You are planning for the disappearance of your husband. When this comes up on the eventual searches the police will do you your computer/ phone usage enjoy the conversation!!!

Have heard it all!!!!

Seriously if he is planning to disappear, and you know about it before he does, he must be well shit at planning and you'll find him in no time...

He will need to learn how to play hide and seek first.

hydeparkhottie Fri 26-Dec-14 17:01:29

tis a dark night.

Whatifhedoesit Fri 26-Dec-14 17:06:16

he struggles with live, the DC. one has very complex special needs - live is very tough. He just doesn't want all this chains attrached anymore. He comes from abroad so my guess it ge would bugger off to his home country.

not sure he will but he keeps threatening me with walking out and dissapearing sad

Lweji Fri 26-Dec-14 17:09:10

Get him out now and divorce him then.
Those threats are emotional abuse.

hydeparkhottie Fri 26-Dec-14 17:38:23

I have a DC with complicated SEN too.

I wish I had the luxury of disappearing but I don't. He's a father of children, he should have thought harder before having them. Not everyone in this world will have 'the perfect' baby. Every child is perfect in it's own right...but none of us were guaranteed anything.

If he stays and isn't much of a father to your children, then it's just as bad as him walking out. He is not entitled to an easy life, he is entitled to his responsibilities and life's reward is knowing that he upheld them honourably.

AliceinWinterWonderland Fri 26-Dec-14 17:50:00

Protect yourself. If it's a real concern, what state is your relationship even in?? I couldn't live with someone that threatened that regularly. My stbx made a couple vague statements of "I really thought about just walking away the other morning and disappearing." At that point, I was already preparing to separate as he was abusive, so I ignored the comment, as I suspect he was looking for a reaction.

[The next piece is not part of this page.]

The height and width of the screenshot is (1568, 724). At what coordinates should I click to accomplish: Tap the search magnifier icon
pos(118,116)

Time to think about being a single parent, perhaps? And yes, I know it's difficult, I'm in a similar situation. But at least you know where things stand.

MehsMum Fri 26-Dec-14 17:50:38

not sure he will but he keeps threatening me with walking out and dissapearing
That's appalling: really bullying and overbearing, and constantly making you feel responsible for his behaviour. You should not have to put up with nonsense like this.

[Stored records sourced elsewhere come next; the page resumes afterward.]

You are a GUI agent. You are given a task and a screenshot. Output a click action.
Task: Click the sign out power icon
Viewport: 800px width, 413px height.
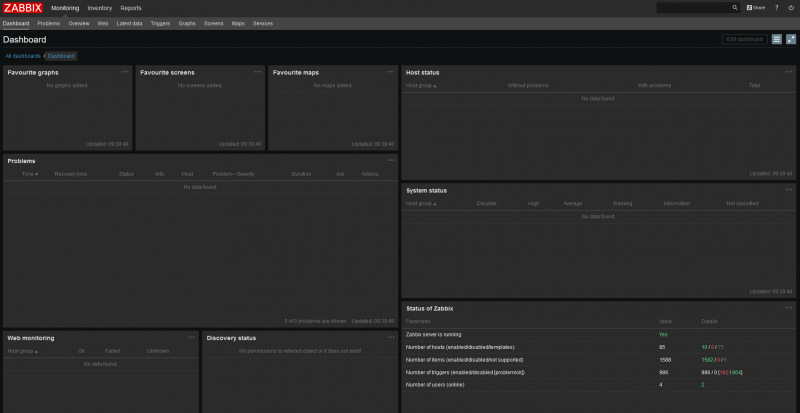[x=791, y=7]
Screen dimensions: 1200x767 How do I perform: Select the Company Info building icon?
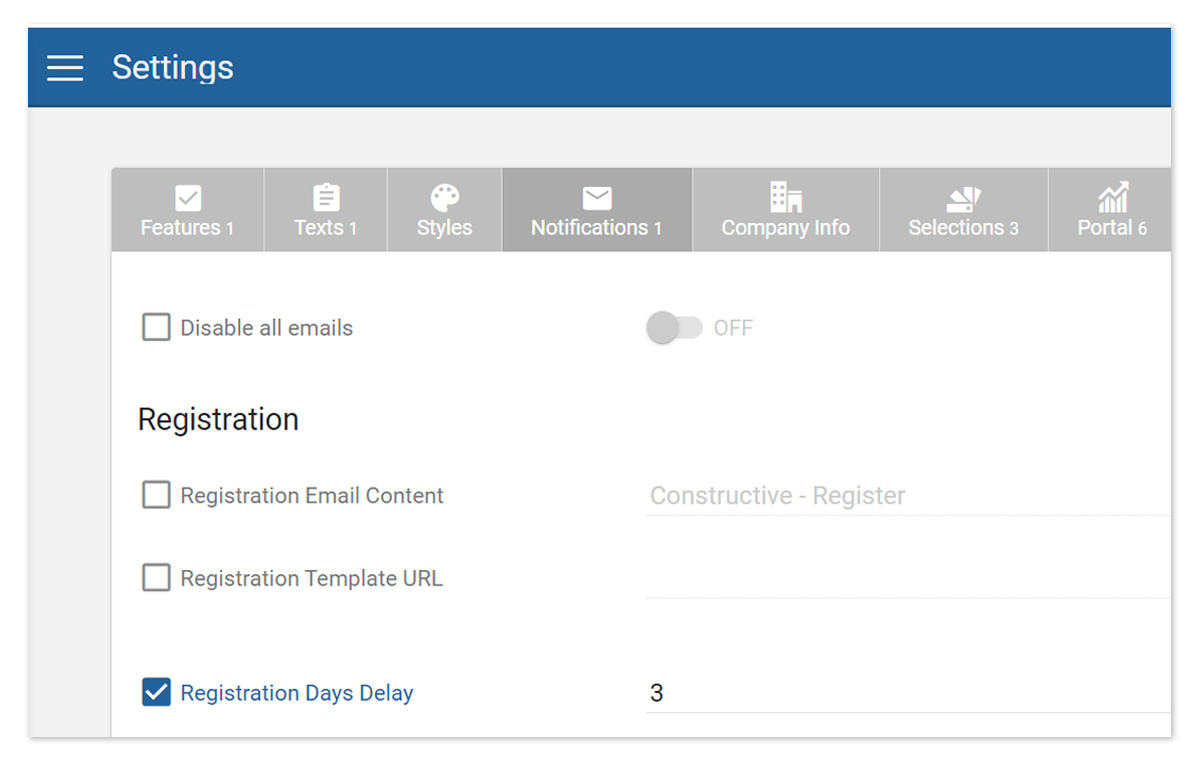(x=785, y=197)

He needs to grow up. In case he doesn't, get copies of all key paperwork - marriage etc certs, bank statements, passports - and keep them somewhere safe.

AnyFuckerForAMincePie Fri 26-Dec-14 17:50:56

Just divorce him now then

this is no way to live a life

SomethingAboutNothing Fri 26-Dec-14 18:10:17

Good idea to see a solicitor in the new year, the sooner the better. I would discuss your options for divorce as it doesn't sound a nice life to live (for you) as it stands.

familyofthree2014 Fri 26-Dec-14 18:18:28

Agree this is no life for you; wondering if / when he may suddenly disappear. I would personally want to take control of the situation.

From a legal point of view, I think you can divorce on grounds of abandonment but I believe you have to have been 'abandoned' for a minimum of two years.

Have you got family or friends nearby to offer any help with your children?

Whatifhedoesit Fri 26-Dec-14 18:32:30

thanks all.

will get legal advice in the new year. is just so much more daunting with a child with SN which will leave me unable to provide for us. sad

Haffdonga Fri 26-Dec-14 18:37:37

Do you have joint bank accounts?

Make your money safe from him now.

AliceinWinterWonderland Fri 26-Dec-14 18:47:54

Whatif Yes, it is daunting. But think of how much better stability you can provide as well. Both my dcs have SNs, and the care they need means that I am unable to work, which is frustrating, but at the moment that is where we are at. Eventually, hopefully, this will change as they get older, but I just have no way of knowing whether or not how things will go as so much depends on their progress and development. It's scary, no doubt, and it IS stressful - but not nearly as stressful as dealing with my stbx as well.

Whatifhedoesit Fri 26-Dec-14 18:53:21

no joint accounts. I don't have access to.his account, all paperless but he cannot have savings (knowing his income and the outgoings) .but will take copies of his pension statements.thanks for the tip.